If it were anyone but Apple that are the targets of this, I'd have felt it was a bit unprofessional.


----------



## roady (Dec 12, 2012)

That's a funny sort of marketing. I had a good laugh


----------



## sumonpathak (Dec 12, 2012)

its against apple...everything is allowed...bring it on


----------



## axes2t2 (Dec 12, 2012)

Well played Samsung.


----------



## NoasArcAngel (Dec 12, 2012)

Sammy did a Whammy... ! go go go


----------



## Abhishek Nama (Dec 12, 2012)

Apple fans see it as a cheap shot. Whereas Sammy fans see it as a comeback. In the end no one really wins.


----------



## theserpent (Dec 12, 2012)

Three cheers to samsung :cheers:


----------



## pratyush997 (Dec 12, 2012)

BTW They should do it in US too! 



sumonpathak said:


> its against apple...everything is allowed...bring it on


----------



## roady (Dec 12, 2012)

Abhishek Nama said:


> Apple fans see it as a cheap shot.

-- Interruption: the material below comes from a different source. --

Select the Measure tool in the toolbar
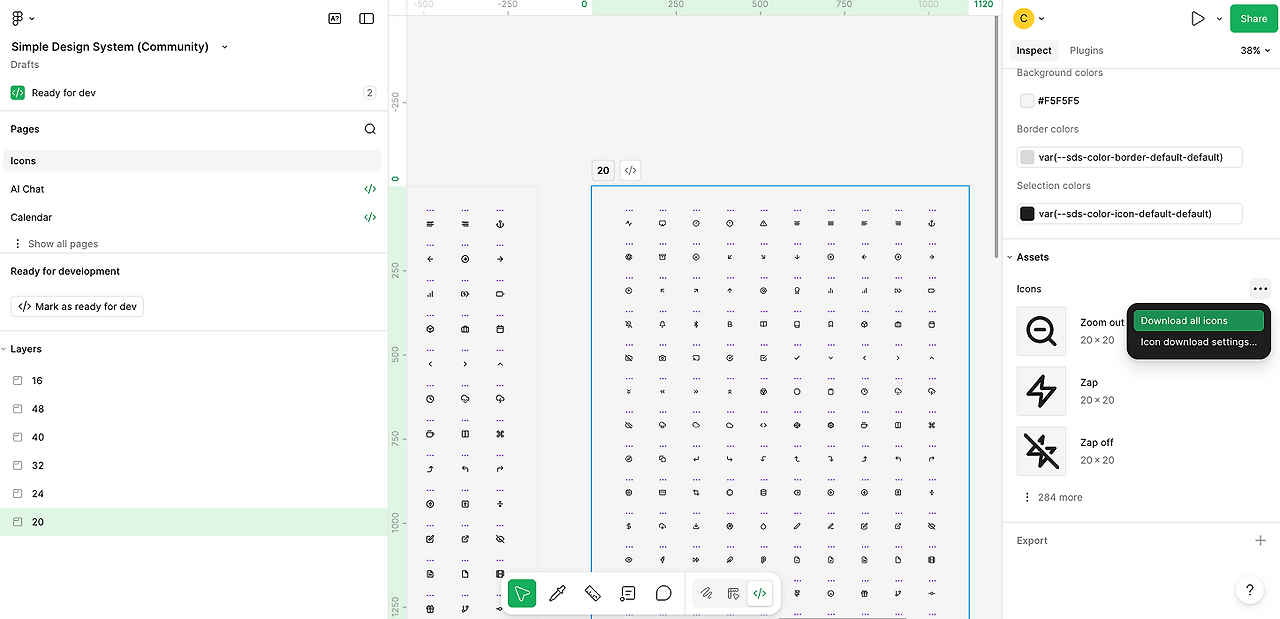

Whereas Sammy fans see it as a comeback. In the end no one really wins.



Neutral 'fans' have a good laugh altogether 

Anyway, Samsung is trying hard to capture any opportunity available to take on Apple despite having a higher market share. It's just... fun to see how hard Samsung is trying to take Apple fans out of the aura created by Apple.


----------



## Desmond (Dec 12, 2012)

I don't know who is unprofessional or who's not, but I love a good show. Nice move by Samsung BTW.

For one, Samsung is doing everything in its power to get back at Apple for the $1 billion slap on its face. I am sure that Samsung had no quarrel with Apple before that lawsuit and Apple had to mess it up.

Well, this is war....and there's gotta be collateral damage.



Spoiler



F**k Apple


----------



## tkin (Dec 12, 2012)

Hahahahahaha, lemme laugh first......
Unprofessional? Patenting round corners on a rectangle is unprofessional, this is opportunistic marketing, well done.


----------



## pratyush997 (Dec 12, 2012)

tkin said:


> Hahahahahaha, lemme laugh first......
> Unprofessional? Patenting round corners on a rectangle is unprofessional, this is opportunistic marketing, well done.


Lmao Don't consider me as @pple fan , am Droid supporter lol. If apple can be act so cheap that doesn't mean the competitor must do it that way!


----------



## tkin (Dec 12, 2012)

pratyush997 said:


> Lmao Don't consider me as @pple fan , am Droid supporter lol. If apple can be act so cheap that doesn't mean the competitor must do it that way!


Eye for an eye (doesn't make the world go blind)


----------



## pratyush997 (Dec 12, 2012)

tkin said:


> Eye for an eye (doesn't make the world go blind)


  BTW Sammy should appoint some awesome Designers like Nokia(N9) and HTC(One X) got!!


----------



## tkin (Dec 12, 2012)

pratyush997 said:


> BTW Sammy should appoint some awesome Designers like Nokia(N9) and HTC(One X) got!!


Trudat.


----------



## 101gamzer (Dec 12, 2012)

They did it in a cute way... once again for apple


----------



## gameranand (Dec 12, 2012)

Good deed done by Sammy.


----------



## Flash (Dec 12, 2012)

Now, i feel SORRY for embarassed Apple.
As someone said above, its an OPPORTUNISTIC (or OPTIMISTIC) Marketing!


----------



## Kirtu Jindal (Dec 13, 2012)

Dude
That's Rude

How poetic!


----------